And now suddenly I'm terrified. I'm scared that things are going to be way different. I'm scared that I'm going to leave, and when I come back here it's going to be different again. I'm scared that people I love aren't going to be around when I come back. I'm scared I'm never going to see my dog again. I'm scared that my friends who I care about are going to forget about me. I'm scared that I'm going to end up coming back broke with my tail between my legs. I'm scared that someone's going to come along and prove to me that I'm really just an arrogant idiot. I'm scared that I'm not going to have any friends. I'm scared that my coworkers are going to hate me. I'm scared that my students are going to find me inadequate.

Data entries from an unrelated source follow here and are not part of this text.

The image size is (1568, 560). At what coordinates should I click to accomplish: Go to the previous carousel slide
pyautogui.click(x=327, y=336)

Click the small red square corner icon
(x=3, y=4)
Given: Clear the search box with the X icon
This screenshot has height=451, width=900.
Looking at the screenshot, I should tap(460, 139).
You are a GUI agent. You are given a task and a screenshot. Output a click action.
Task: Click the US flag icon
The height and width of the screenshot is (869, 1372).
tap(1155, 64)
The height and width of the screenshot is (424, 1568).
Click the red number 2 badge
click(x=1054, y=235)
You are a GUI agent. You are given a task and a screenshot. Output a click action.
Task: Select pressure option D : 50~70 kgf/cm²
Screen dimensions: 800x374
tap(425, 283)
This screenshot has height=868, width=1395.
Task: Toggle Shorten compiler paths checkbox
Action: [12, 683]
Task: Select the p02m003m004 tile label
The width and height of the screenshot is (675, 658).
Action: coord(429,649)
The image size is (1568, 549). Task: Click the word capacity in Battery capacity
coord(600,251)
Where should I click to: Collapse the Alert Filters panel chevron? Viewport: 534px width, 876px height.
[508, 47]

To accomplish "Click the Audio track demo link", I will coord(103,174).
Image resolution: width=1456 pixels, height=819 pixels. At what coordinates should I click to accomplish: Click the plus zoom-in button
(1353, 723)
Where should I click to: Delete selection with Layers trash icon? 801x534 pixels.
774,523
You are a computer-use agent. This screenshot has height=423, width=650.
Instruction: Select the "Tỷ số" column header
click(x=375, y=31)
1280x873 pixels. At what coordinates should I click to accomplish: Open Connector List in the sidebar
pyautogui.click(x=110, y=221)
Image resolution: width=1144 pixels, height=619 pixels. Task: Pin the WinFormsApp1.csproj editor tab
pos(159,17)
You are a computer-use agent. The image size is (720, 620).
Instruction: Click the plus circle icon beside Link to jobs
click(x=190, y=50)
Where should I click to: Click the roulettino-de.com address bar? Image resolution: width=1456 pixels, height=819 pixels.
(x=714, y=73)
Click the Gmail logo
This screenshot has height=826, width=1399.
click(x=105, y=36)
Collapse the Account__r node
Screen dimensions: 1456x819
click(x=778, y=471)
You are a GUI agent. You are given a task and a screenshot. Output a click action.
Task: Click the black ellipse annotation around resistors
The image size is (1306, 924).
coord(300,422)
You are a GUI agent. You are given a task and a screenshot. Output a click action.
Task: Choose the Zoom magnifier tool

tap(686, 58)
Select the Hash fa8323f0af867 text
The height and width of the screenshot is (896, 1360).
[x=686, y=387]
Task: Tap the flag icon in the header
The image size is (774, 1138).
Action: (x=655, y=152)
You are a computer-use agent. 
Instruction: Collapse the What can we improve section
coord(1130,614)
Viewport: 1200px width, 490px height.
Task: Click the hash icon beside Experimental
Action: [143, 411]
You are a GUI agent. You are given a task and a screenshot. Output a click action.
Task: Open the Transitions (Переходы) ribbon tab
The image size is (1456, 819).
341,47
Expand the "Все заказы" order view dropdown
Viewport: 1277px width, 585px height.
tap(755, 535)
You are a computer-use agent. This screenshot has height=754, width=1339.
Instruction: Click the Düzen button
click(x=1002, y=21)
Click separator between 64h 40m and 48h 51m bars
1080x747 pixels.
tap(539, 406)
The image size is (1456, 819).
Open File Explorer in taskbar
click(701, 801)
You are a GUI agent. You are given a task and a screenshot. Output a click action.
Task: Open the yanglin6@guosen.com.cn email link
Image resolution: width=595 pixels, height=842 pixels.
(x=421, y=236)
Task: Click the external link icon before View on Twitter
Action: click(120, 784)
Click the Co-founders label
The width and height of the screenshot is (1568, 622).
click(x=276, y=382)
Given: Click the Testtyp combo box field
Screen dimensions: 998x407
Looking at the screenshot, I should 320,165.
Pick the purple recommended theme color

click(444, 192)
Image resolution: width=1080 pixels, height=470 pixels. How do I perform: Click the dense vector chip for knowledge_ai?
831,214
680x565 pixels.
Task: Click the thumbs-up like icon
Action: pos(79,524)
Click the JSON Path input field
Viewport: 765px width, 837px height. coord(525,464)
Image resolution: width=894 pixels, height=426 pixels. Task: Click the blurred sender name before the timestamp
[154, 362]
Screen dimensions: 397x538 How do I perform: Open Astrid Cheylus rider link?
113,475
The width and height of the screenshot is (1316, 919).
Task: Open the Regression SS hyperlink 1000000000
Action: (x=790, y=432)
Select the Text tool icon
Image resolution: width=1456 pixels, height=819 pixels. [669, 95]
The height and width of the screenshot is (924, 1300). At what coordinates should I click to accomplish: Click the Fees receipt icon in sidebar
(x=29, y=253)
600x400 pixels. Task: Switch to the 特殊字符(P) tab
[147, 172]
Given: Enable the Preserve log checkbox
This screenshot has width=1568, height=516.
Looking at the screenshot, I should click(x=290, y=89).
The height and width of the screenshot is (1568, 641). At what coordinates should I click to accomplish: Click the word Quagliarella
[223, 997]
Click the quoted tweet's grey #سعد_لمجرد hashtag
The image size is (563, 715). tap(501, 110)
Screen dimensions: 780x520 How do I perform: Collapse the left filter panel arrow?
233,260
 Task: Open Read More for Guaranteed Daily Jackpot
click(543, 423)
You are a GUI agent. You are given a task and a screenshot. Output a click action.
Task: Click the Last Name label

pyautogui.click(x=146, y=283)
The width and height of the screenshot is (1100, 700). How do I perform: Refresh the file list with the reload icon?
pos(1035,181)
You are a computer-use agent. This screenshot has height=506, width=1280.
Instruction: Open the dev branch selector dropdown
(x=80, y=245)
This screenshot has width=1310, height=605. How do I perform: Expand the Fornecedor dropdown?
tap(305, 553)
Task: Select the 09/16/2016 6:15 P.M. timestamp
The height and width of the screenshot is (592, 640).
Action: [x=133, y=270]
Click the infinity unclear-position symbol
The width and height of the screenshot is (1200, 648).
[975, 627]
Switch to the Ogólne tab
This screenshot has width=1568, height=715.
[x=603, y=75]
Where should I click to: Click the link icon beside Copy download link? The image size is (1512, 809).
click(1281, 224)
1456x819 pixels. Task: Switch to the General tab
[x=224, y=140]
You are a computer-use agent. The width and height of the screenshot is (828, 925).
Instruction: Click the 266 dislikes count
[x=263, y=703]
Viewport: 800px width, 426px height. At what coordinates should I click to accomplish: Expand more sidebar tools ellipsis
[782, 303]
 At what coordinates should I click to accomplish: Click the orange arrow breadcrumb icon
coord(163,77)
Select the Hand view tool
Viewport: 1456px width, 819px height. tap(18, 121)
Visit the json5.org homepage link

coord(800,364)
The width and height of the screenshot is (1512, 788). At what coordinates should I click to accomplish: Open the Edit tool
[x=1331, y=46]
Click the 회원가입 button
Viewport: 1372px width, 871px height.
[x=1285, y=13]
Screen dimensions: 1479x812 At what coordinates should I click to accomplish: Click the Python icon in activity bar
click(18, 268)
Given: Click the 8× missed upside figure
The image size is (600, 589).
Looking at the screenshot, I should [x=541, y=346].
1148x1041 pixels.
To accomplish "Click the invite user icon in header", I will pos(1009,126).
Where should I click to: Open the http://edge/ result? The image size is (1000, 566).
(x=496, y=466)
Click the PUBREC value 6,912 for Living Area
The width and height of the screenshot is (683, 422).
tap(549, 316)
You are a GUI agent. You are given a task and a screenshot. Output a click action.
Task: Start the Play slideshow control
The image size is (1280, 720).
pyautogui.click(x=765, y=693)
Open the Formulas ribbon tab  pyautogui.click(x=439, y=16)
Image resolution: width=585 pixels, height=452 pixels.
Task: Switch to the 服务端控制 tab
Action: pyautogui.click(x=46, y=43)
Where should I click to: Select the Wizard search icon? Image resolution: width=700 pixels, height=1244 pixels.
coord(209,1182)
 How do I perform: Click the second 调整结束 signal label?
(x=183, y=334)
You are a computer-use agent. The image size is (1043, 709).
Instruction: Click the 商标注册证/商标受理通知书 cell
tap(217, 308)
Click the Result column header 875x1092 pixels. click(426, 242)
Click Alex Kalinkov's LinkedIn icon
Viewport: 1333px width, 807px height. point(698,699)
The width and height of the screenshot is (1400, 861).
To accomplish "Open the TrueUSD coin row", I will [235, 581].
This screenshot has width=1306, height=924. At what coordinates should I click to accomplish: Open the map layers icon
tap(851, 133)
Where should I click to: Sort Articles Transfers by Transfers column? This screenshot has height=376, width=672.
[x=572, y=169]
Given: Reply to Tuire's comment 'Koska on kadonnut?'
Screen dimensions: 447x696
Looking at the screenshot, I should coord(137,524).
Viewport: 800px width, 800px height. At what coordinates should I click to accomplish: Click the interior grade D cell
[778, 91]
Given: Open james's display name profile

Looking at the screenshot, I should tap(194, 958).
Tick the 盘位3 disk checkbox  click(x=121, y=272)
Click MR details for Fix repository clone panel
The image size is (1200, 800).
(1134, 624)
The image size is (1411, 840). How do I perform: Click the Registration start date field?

I'm scared that I'm missing something important that's right in front of my face. I'm scared that the people here who I care about are thinking that I don't love them because I'm leaving. I'm scared that I'll never see them again and there will always be that fear that they thought I didn't love them.
Funny. I'm not scared of the plane. I'm not scared that I won't find my way around. I'm not scared that I'll go hungry or by some fluke not have a place to live.
But I just can't shake the rest of the fear. Everytime I really think that I'm actually leaving again, I panic, and I stop thinking about it. Tonight I just can't not think about it, and I guess this was the panic I've been trying not to feel. It's aweful.